Data compiled from the UK Biobank, the Health Survey for England, the Scottish Health Survey and 12 prior adjacent studies — observing a total of 48,423 British adults — led researchers to their surprising conclusion.

However, there is a caveat.

“As alcohol consumption is associated with an increased risk of developing other illnesses, those with CVD who do not drink should not be encouraged to take up drinking,” said Chengyi Ding, a corresponding author in the study, in a press release.

In the US, one standard pour — a 12-ounce beer, 5 ounces of wine or a 1½-ounce shot — contains approximately 14 grams of ethanol.
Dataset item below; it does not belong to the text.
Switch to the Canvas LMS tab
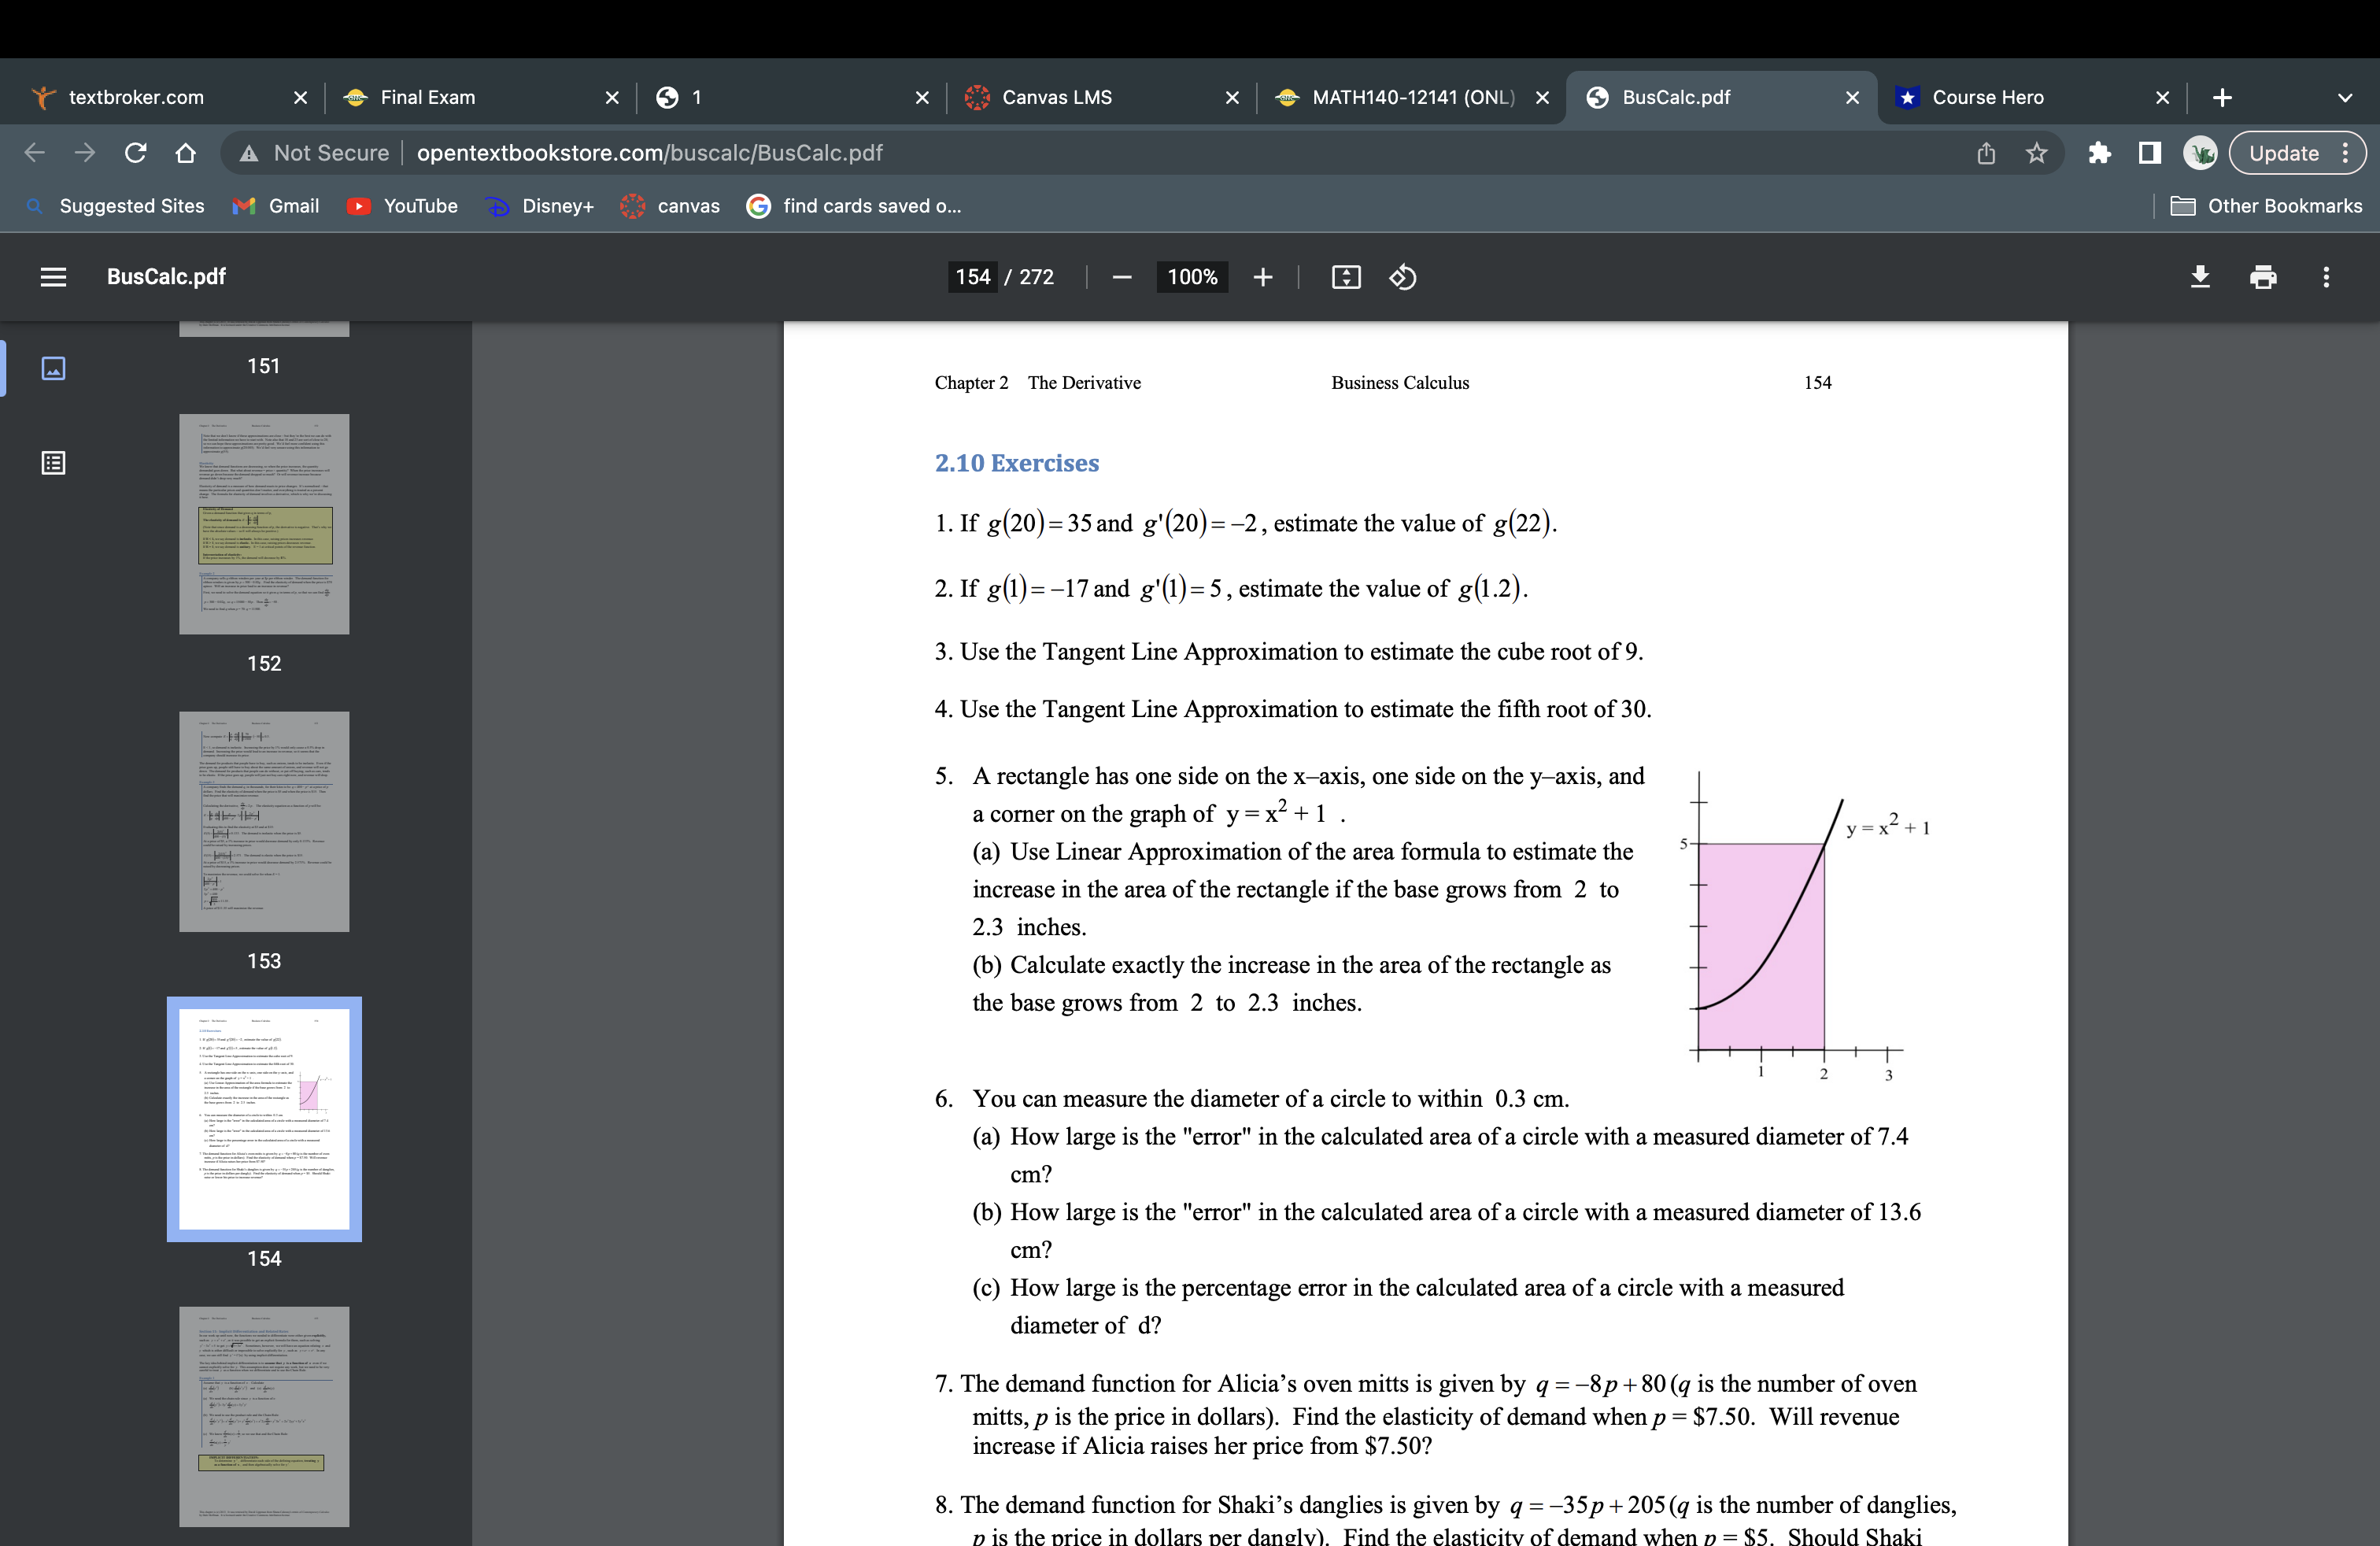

Researchers found that adults who drank a relatively light average of 6 grams of alcohol per day benefited from a 50% lower risk of recurrent heart attack, angina or stroke compared to those who did not drink.

Up to 8 grams of alcohol per day led to a 27% lower risk of the same complications, including death, in cardiovascular disease patients.

And one hefty drink each day — up to 15 grams of alcohol — attributed to a “significant reduction in cardiovascular events,” too, researchers said.

Researchers warned that their analysis did not fully account for heavy drinkers within the data sets, nor those who quit drinking due to illness associated directly with drinking.

“Our findings suggest that people with cardiovascular disease may not need to stop drinking in order to prevent additional heart attacks, strokes or angina, but that they may wish to consider lowering their weekly alcohol intake,” said Ding, a Ph.D. student of epidemiology and public health at University College London.

Studies on alcohol have left some health-conscious consumers feeling punch-drunk over recent contradictory headlines — some claiming that any amount of booze is a bad thing, while others have inspired readers to imbibe. However, it is known that drinking is linked to a slew of deadly diseases, including liver disease and some cancers, not to mention the inherent risks of calamitous injury while inebriated.

Another recent study shared a sobering statistic — that alcohol-related deaths have doubled since 1999.